SQL注入本质上是数据和语句的混淆。在数据被拼入SQL模版变成SQL片段的时候，正是防止SQL注入漏洞产生的最佳时机，这时候什么是数据什么是语句分得最清楚，只要使用强类型转化就可以避免数据和语句的混淆，而无需特征匹配或语法分析。一但失去这个时机，红豆和绿豆混在一起，再想摘出来就难了，难免会被绕过。

参数化只是捕捉这个时机并有效处理的最佳手段而已，这里“最佳”是包含了有效性、成本、可控等若干方面的考量。看到很多人粗暴的将其理解为“参数化能防SQL注入”，然后举各种反例，也挺无奈的。

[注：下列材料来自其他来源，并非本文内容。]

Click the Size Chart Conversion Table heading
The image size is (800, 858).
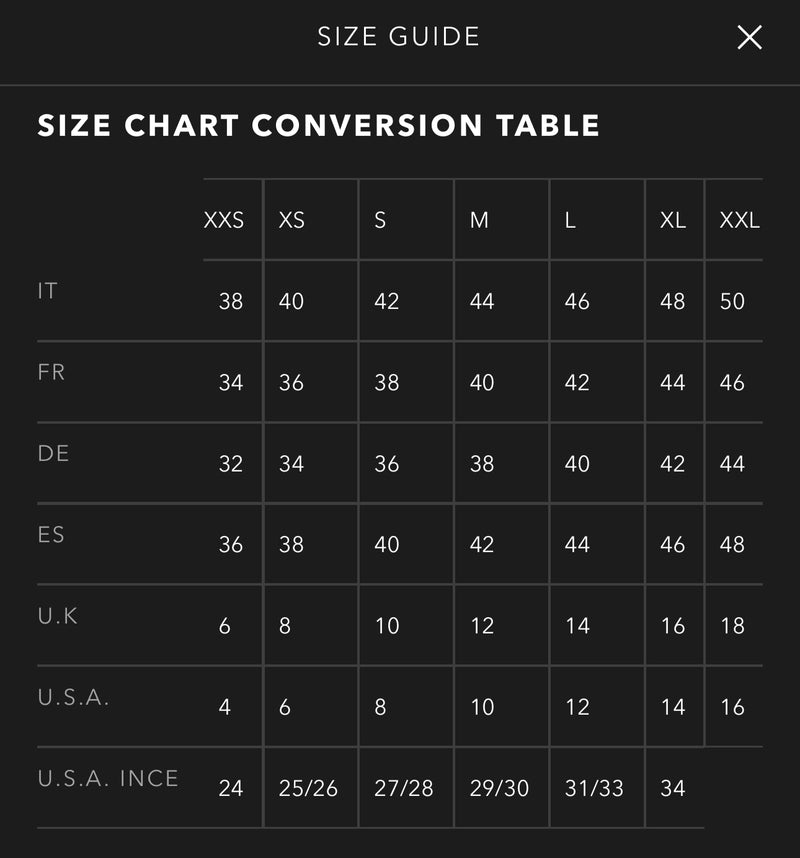pyautogui.click(x=318, y=126)
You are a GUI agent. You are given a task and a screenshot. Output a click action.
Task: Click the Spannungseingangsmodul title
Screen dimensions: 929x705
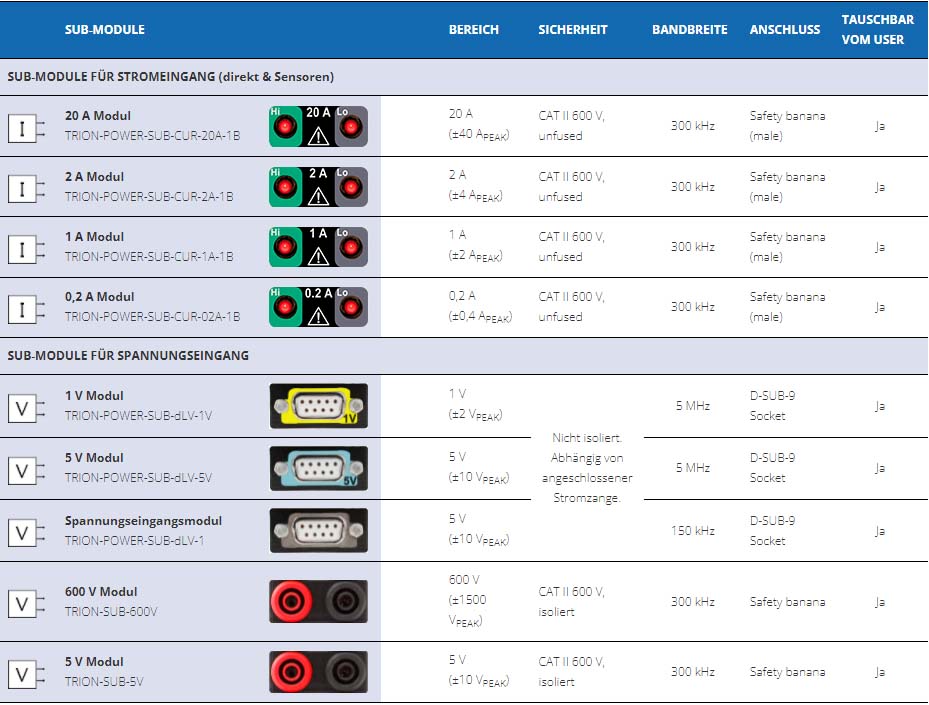(x=143, y=521)
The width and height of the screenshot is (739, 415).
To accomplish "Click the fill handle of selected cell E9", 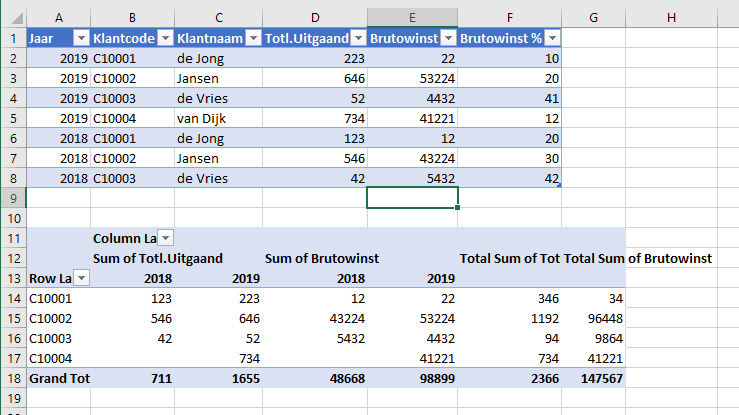I will click(457, 208).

相关讨论中，很多人混淆了“抵御SQL注入攻击”和“防止SQL注入漏洞的产生”两个概念，没有做过企业级安全支持的人——无论他是其他领域多NB的专家，还是对安全一知半解的工程师——也很难真正理解后者的真实含义和必要性，而将其看作数据库系统本身的弱点加以防御，从而陷入特征匹配的攻防纠缠中。

还有很多人混淆了“我如何防止SQL注入漏洞的产生”和“我如何避免公司里的工程师产生SQL注入漏洞”。刺客和军官本身就是两个职业，在高深的武艺、精良的装备之外，还有很多诸如组织形式、流程、士气、主要矛盾主要方面这样的问题。作为一个公司级别的解决方案，如果在数据库层面没法保证让程序员撒花的写代码也能避免SQL注入攻击的话，那你就不得不去好好面对“我如何避免公司里的工程师产生SQL注入漏洞”的问题。工程师不可能都是安全方面的专家，你也不可能让工程师写代码的时候始终崩着弦去考虑如何避免OWASP TOP 10这类问题，在这个前提下怎么解决问题，似乎安全框架+编码规范+白盒检查成了最好的选择。

SQL注入的危害性使得企业不得不追求彻底防御，不能接受潜在的绕过风险。而彻底防御又只能在生成SQL片段的时机实现，控制这个时机的是开发工程师而不是数据库，因此这是个系统问题和管理问题，而不是技术问题，至少不是纯粹的技术问题，特别不是SQL注入检测技术的问题。

回到问题本身，SQL注入问题既不能“靠用户（开发者也是用户）的自觉去避免”，也不能完全脱离用户（开发者也是用户）而指望数据库层面去避免。对于那些不了解SQL注入漏洞细节或不关心SQL注入漏洞或没精力去关心SQL注入漏洞的工程师，你要给他们一条尽可能简单可行透明的方案来避免SQL注入漏洞，告诉他这样写就可以了，这就是安全框架；然后告诉他或者让他的老大告诉他你必须这样写，这就是安全编码规范；然后你有手段在他没有这样写的时候能够检查出来（这比检查出漏洞要容易）并推动他改正，这就是白盒检查。

我们现在的互联网产品SQL注入漏洞仍然层出不穷，并不是这套思路有问题，相反恰恰是这套思路没有完善。

一方面是框架方案本身不完善，以SQL注入漏洞为例，参数化是防SQL注入框架级方案的重要部分，但仅靠参数化没法很好满足开发过程中一些常见需求，如逗号分割的id列表问题、排序标记的问题等等（其实这些问题真要用参数化的方案解决也可以），使得开发更愿意在这些地方使用非参数化或伪参数化的方法（比如拼接SQL片段后再把整个片段当作参数扔进去exec）。这些问题在参数化的基础上，再加以改进，仍然守着拼接SQL片段时进行强类型转换的思路，仍然是能很好解决的，也就是继续完善参数化方案的问题，而不是看上去那样“参数化解决不了问题”。

另一方面，安全编码规范的制定、培训、流程建设和实施保证上也做得远远不到位，开发leader们更希望后面的数据库或者前面的安全防御上能有手段去解决SQL注入问题，对于安全工程师来说，设置并维护几个特征串、语法分析场景也远比做那些安全框架、编码规范、白盒扫描来得要轻松实在，彼此在心照不宣中度过今天，自然不能指望明天能彻底踏实。